# Advice 1: How to build a distribution function

The law of distribution of a random variable is a ratio that establishes the relationship between the possible values of a random variable and the probabilities of their appearance in the test. There are three main distribution law of random variables: a number of probability distributions (for discrete random variables), distribution function, probability density.
Instruction
1
The distribution function (sometimes integral distribution law) is a universal law of distribution suitable for the probabilistic description of both discrete and continuous RV X (random variable X). Determined as a function of argument x (can be and its possible value X=x) equal to F(x)=P(X<x). That is, the probability that ST. X took a value less than the argument X.
2
Consider the problem of constructing F(x) of a discrete random variable X, given a probability number and is represented by the polygon distribution in figure 1. For simplicity, we will restrict ourselves to the 4 possible values.
3
When X≤x1 F(x)=0 because the event {X<x1} is the impossible event.When x1<X≤x2 F(x)=p1, because there is one more possibility to perform the inequality {X<x1}, namely, X=x1, which occurs with probability p1. Thus, (x1+0) occurred race F(x) from 0 to R. If x2<X≤x3 similarly F(x)=p1+p3, because here there were two possibilities of execution of the inequality X<x by X=x1 or X=x2. Because of the theorem about the probability of a sum of incompatible events, the probability of this is P1+P2. Hence (x2+0) F(x) has undergone the shift from p1 to P1+P2.Similarly, if x3<X≤x4 F(x)=p1+p2+p3.
4
At X = x4 F(x)=p1+p2+p3+p4=1 (normalization condition). Another explanation - in this case, the event {x<X} significantly, since all possible values of the random variable x is less than this (one of them should be taken in the SV experience required). Diagram is F(x) is shown in figure 2.
5
For discrete RV having n values, the number of "steps" on the graph of the distribution function will obviously be equal to n.
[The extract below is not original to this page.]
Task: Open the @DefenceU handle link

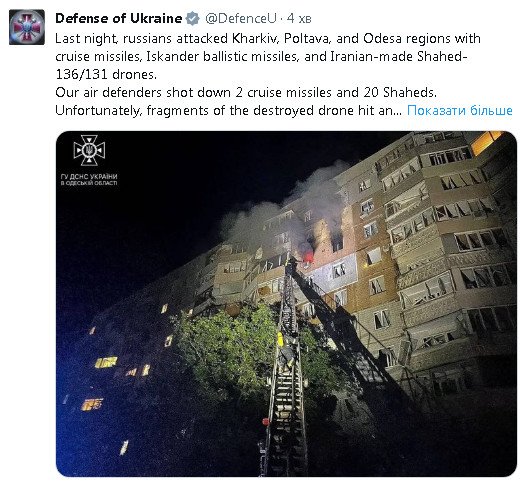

For n tending to infinity, assuming that the discrete data points "completely" fill the entire number line (or its segment), we find that on the chart of the distribution function appears more and more steps, all of the smaller ("crawling", by the way, up), which in the limit go into a solid line that forms a graphic of distribution function of continuous random variable.
6
It is worth noting that a basic property of the distribution function: P(x1≤X<x2)=F(x2)-F(x1). So, if you want to build aggregation function F*(x) distribution (based on experimental data), then these probabilities should be frequency intervals pi*=ni/n (n is the total number of observations, ni is the number of observations in the i-th interval). Next use the methodology of constructing F(x) of a discrete random variable. The only difference is that the "steps" do not build, and connect (in series) points by straight lines. Must be non-decreasing broken. The tentative schedule is F*(x) is shown in figure 3.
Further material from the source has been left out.